== WHAT TO WORK ON ==
1. Reproduce the stretch of the passage on the Ontario Power Authority programs from "The Ontario Power Authority is" through "Offer Program (CESOP).".
2. Please list every item that, according to the passage on the Ontario Power Authority programs, proponents will show in their CHP RFP bids.
3. Answer these questions from the passage on the Ontario Power Authority programs:
(a) How many pages long is the CHP RFP?
(b) What is the minimum size of the facilities the CHP RFP is aimed at?
(c) What size of project is CESOP designed to address?

== SOURCE EXTRACT ==

___

Potential proponents of new distributed generation or combined heat and power projects are looking at two new programs recently announced by the Ontario Power Authority to provide a platform for getting their projects off the ground. The programs are intended to help potential project developers address risk and develop profitable projects that provide needed power to Ontario, efficiently and cost-effectively. However, when developing proposals under these programs for natural gas-fired projects, prospective developers must give careful consideration to key elements of their gas supply strategy before they submit their proposal to the OPA, to ensure they have taken full advantage of the OPA programs to manage their risks.

The Ontario Power Authority is conducting its second Combined Heat and Power RFP (CHPII) and is in the final stages of developing its Clean Energy Standard Offer Program (CESOP).

The CESOP and CHP programs are attractive to developers because they are designed to ensure approved projects will earn their required returns. To the extent power sales do not provide sufficient revenues, the contract mechanisms in CESOP and CHP are intended to "top up" revenues to match the project's net revenue requirements. However, some key conditions and assumptions are involved.

The Clean Energy Standard Offer Program (CESOP)

CESOP ("see-sop") is designed to address smaller projects with a "one-size fits all" contract methodology. The OPA is trying to keep the program simple, given that proponents of smaller projects typically have fewer resources and can justify less expense in developing their project. The CESOP contract will set out some parameters for a Net Revenue Guarantee that will be available to approved CESOP projects. The Net Revenue Guarantee is based on the value of this kind of generation to Ontario, and assumptions about the efficiency and operating characteristics of this kind of generation. If a prospective project can operate at the assumed efficiency or better and make money at the Net Revenue Guarantee, then proponents will want to proceed with the project.

Combined Heat and Power

The CHP RFP is aimed at district energy and industrial cogeneration facilities of at least 10 MW that may use natural gas, renewable fuels (eg. Wood waste) or by-product fuels. The CHP RFP is 162 pages, and is accompanied by a contract of 217 pages or a power purchase agreement of 164 pages, so it can hardly be described as "simple". It is most likely to attract interest from experienced developers with significant legal and technical resources. Proponents will submit bids showing the fixed revenue requirement of their project, and other parameters such as their contract heat rate(s), start up costs, and variable operating and maintenance costs. The OPA will rank proposals based on the terms bid, and select only those projects that it deems are economic.

Risks in the OPA contracts

The core assumptions behind CESOP and CHP are the same. There is a definition of how much revenue a project needs to earn its required return. There is the assumption about how much of this revenue is earned from market operations (selling power at the market price) and there will be a net payment from the OPA if necessary to cover the balance of the required revenue.

The risks to project proponent arise from two areas:

  • The proponent must ensure that the "revenue requirement" established with the OPA for the project truly covers all of the costs the project will incur. Sufficient analysis of the project gas supply strategy must be completed before the OPA bid is submitted to ensure all the costs have been captured. Once the contract is awarded, it's too late to find out that there are costs that were overlooked. If so, the project will be at risk for those costs.

___

== AVAILABLE DATA ==
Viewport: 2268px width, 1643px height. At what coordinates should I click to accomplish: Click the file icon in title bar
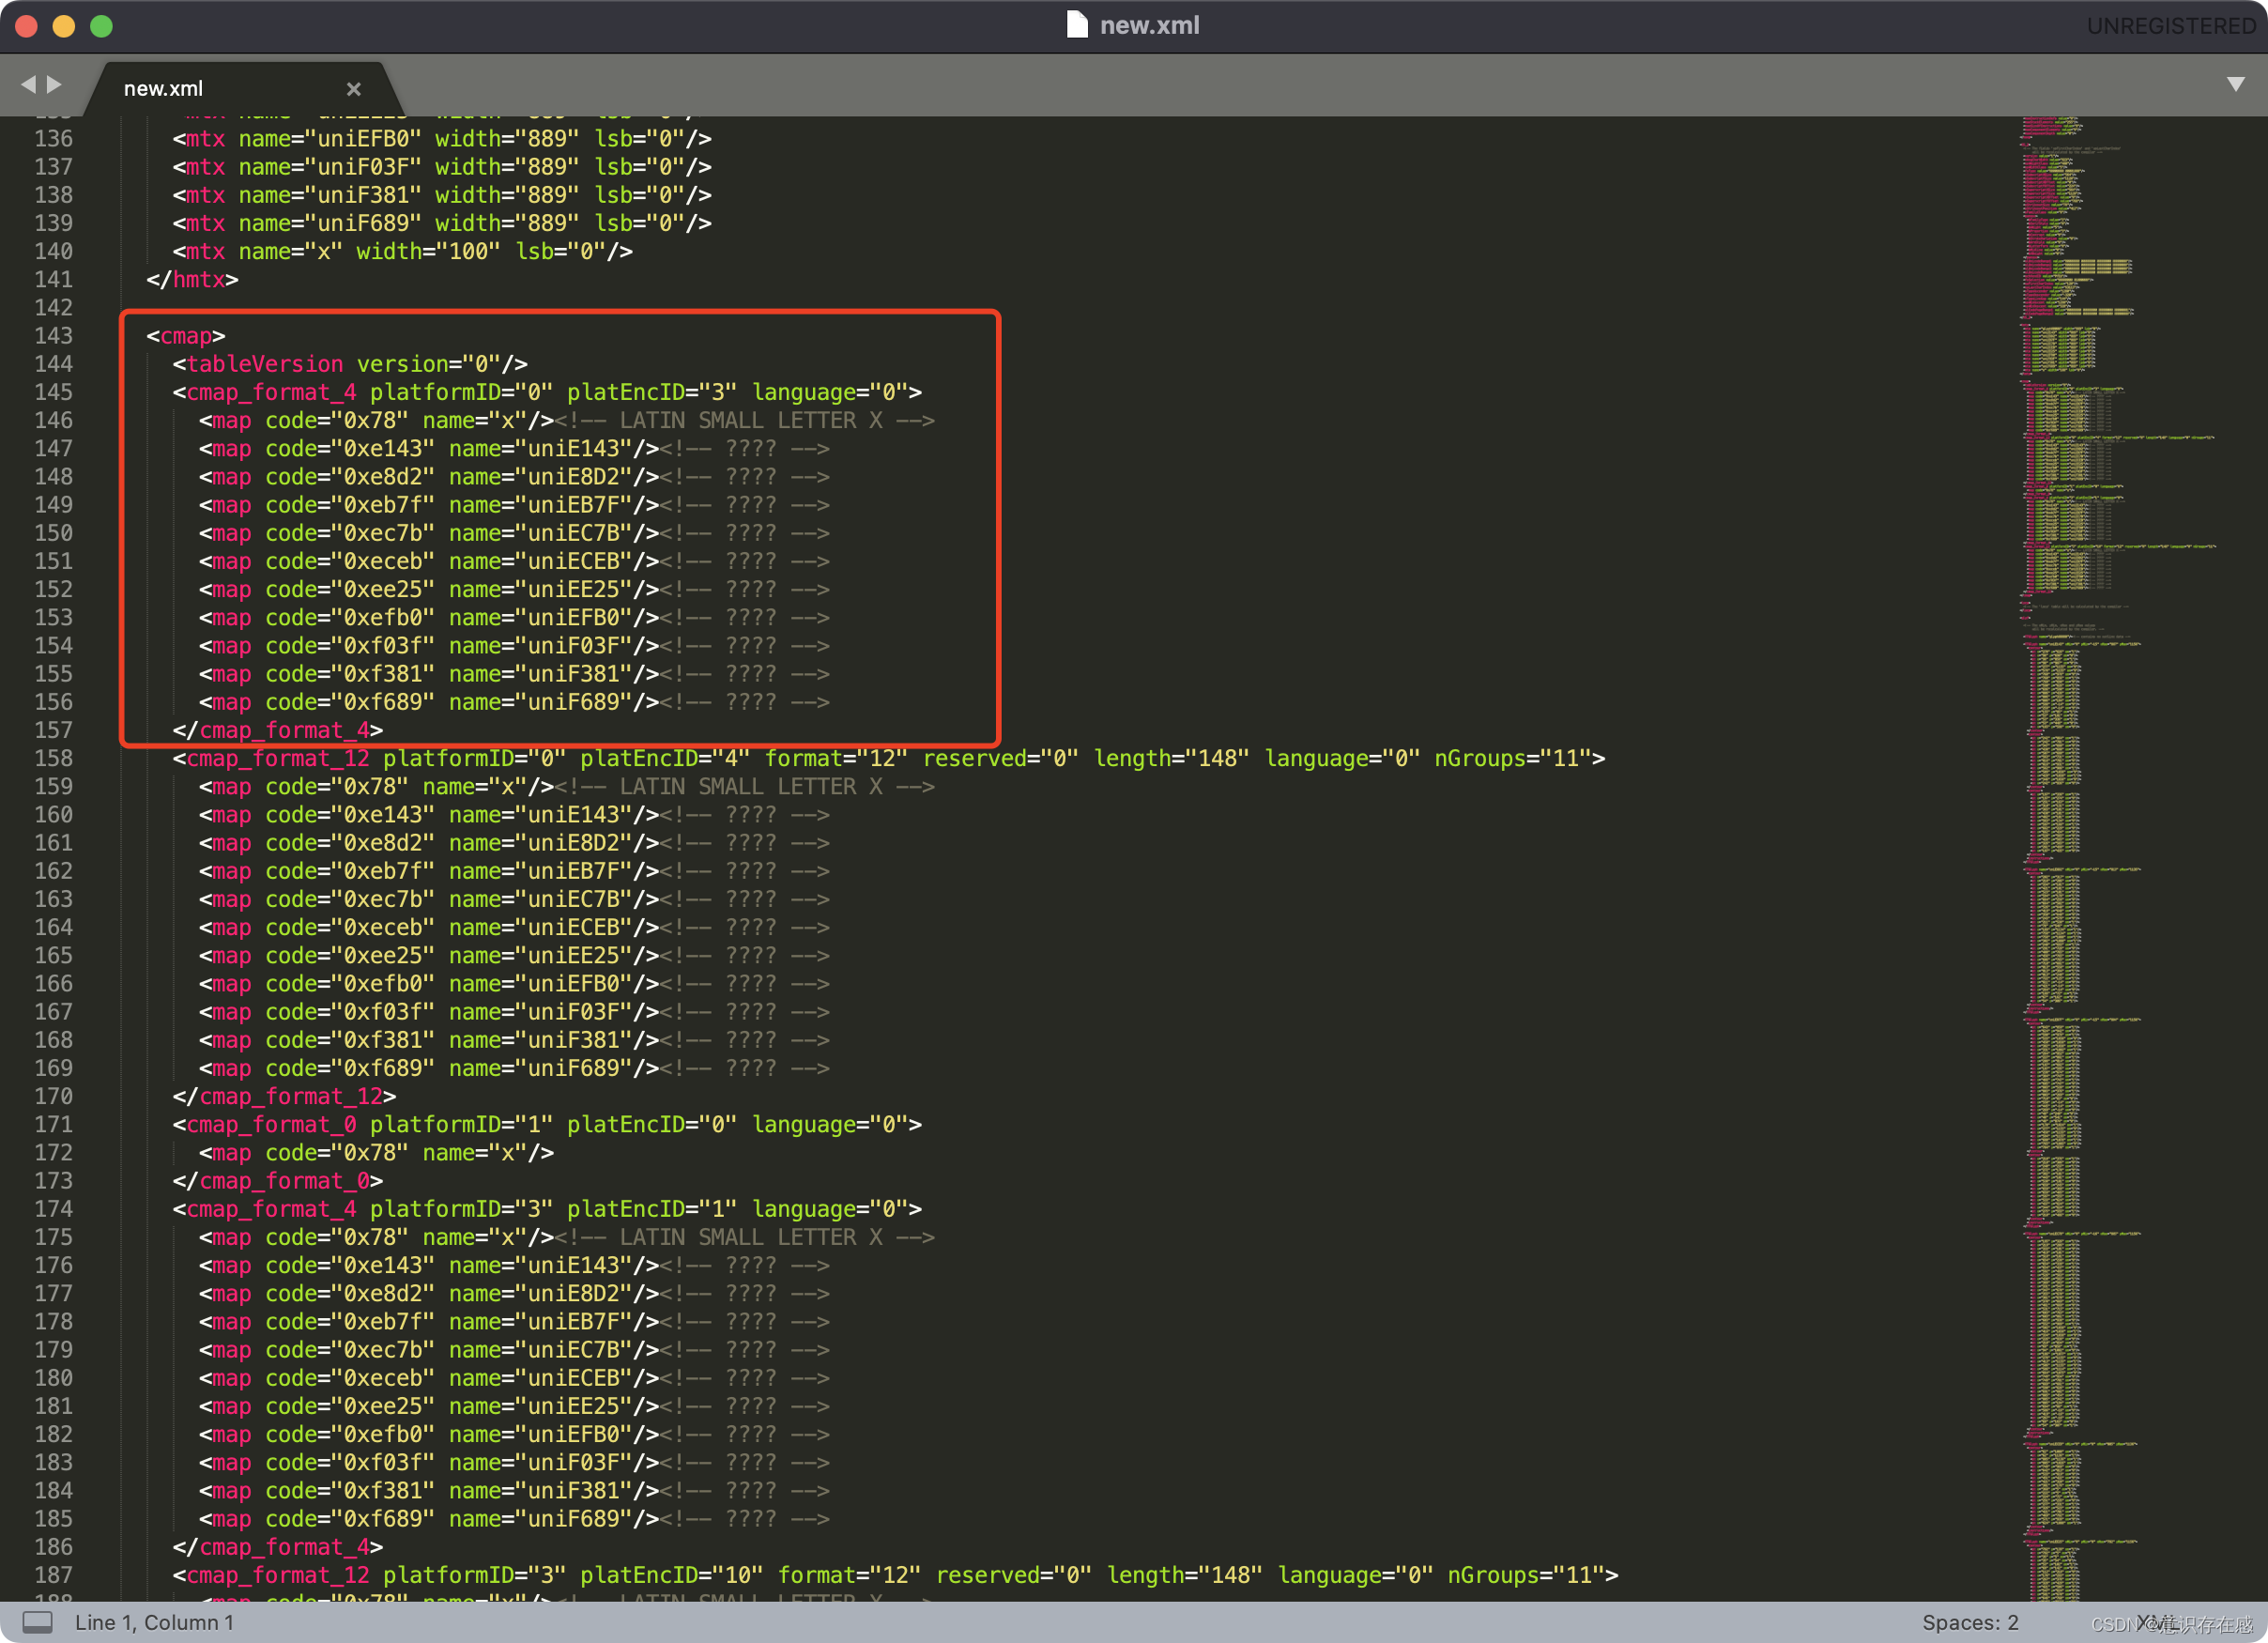pyautogui.click(x=1076, y=25)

___

== SOLVED TASKS ==
1.
The Ontario Power Authority is conducting its second Combined Heat and Power RFP (CHPII) and is in the final stages of developing its Clean Energy Standard Offer Program (CESOP).

2.
- The fixed revenue requirement of their project
- Their contract heat rate(s)
- Start up costs
- Variable operating and maintenance costs

3.
(a) 162 pages
(b) At least 10 MW
(c) Smaller projects